[Exercise material]
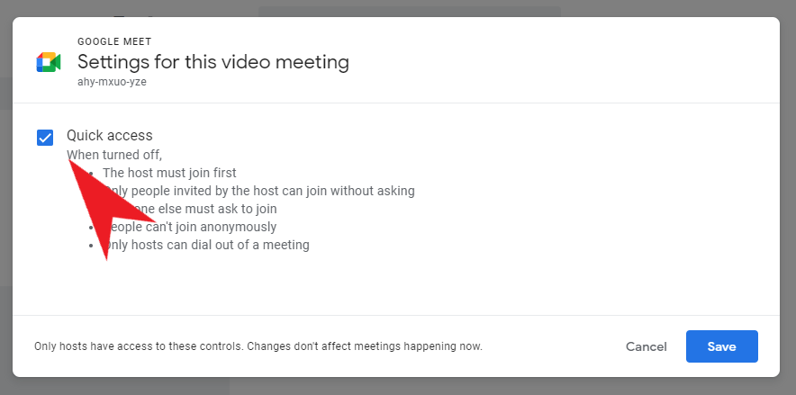The width and height of the screenshot is (796, 395).
Task: Click the dimmed area below the dialog
Action: tap(405, 385)
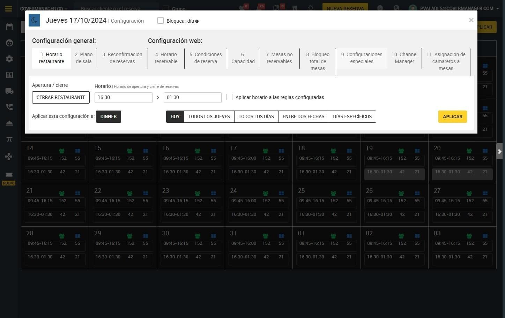The image size is (505, 318).
Task: Click the calendar icon in sidebar
Action: tap(9, 27)
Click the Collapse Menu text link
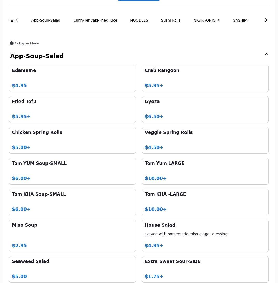 point(27,43)
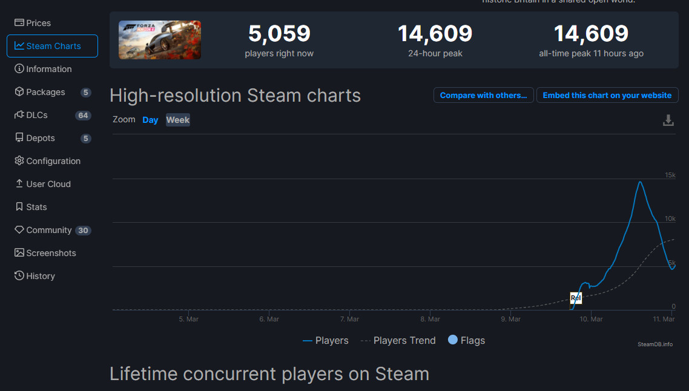The width and height of the screenshot is (689, 391).
Task: Open the Community section
Action: tap(48, 230)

[Assigned task] A word-for-word copy is required of the lines above from the line with "Click the Collapse Menu text link" through the last line of the data; no other lines and no pictures belong in it.

[Written solution]
Click the Collapse Menu text link
 point(27,43)
The width and height of the screenshot is (689, 391).
Task: Open the Community section
Action: tap(48, 230)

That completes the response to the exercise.